▶ [EXERCISE TEXT]
I don’t like traveling. In fact, I kinda hate it. But why?
1. I don’t like leaving. Seriously, I love our house. I love hanging on the sofa. My life’s pretty full these days, so when I have the chance to do nothing but lay around with the hounds, I’m as happy as a clam. A clam who enjoys spending time with dogs.
2. I don’t like the expense. To be fair, I think that’s pretty weak rationale: it’s always costly to go places, it’s never an especially good time. I could avoid leaving my house for the rest of my life with that lame excuse.
3. I don’t like the work that piles up while I’m gone. By the time I get back to my desk and sort through all the snail mail and email and memos and whatnot, I need a vacation. Surely you see the irony.

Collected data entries

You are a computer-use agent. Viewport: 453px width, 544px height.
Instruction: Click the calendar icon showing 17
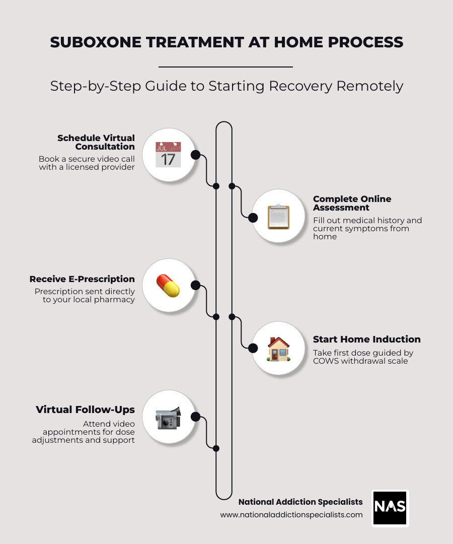tap(168, 154)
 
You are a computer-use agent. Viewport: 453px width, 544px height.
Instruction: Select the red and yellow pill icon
tap(168, 286)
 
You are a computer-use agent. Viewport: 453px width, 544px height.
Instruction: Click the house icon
tap(278, 349)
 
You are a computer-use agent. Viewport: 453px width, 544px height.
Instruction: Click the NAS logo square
tap(390, 508)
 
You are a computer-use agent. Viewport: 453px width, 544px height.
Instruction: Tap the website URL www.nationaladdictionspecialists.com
tap(291, 515)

▶ [WORK REQUIRED] Copy the text about disliking travel from "I don’t like traveling." to "that lame excuse.", swapping "sofa" for "couch".

▶ [ANSWER AREA]
I don’t like traveling. In fact, I kinda hate it. But why?
1. I don’t like leaving. Seriously, I love our house. I love hanging on the couch. My life’s pretty full these days, so when I have the chance to do nothing but lay around with the hounds, I’m as happy as a clam. A clam who enjoys spending time with dogs.
2. I don’t like the expense. To be fair, I think that’s pretty weak rationale: it’s always costly to go places, it’s never an especially good time. I could avoid leaving my house for the rest of my life with that lame excuse.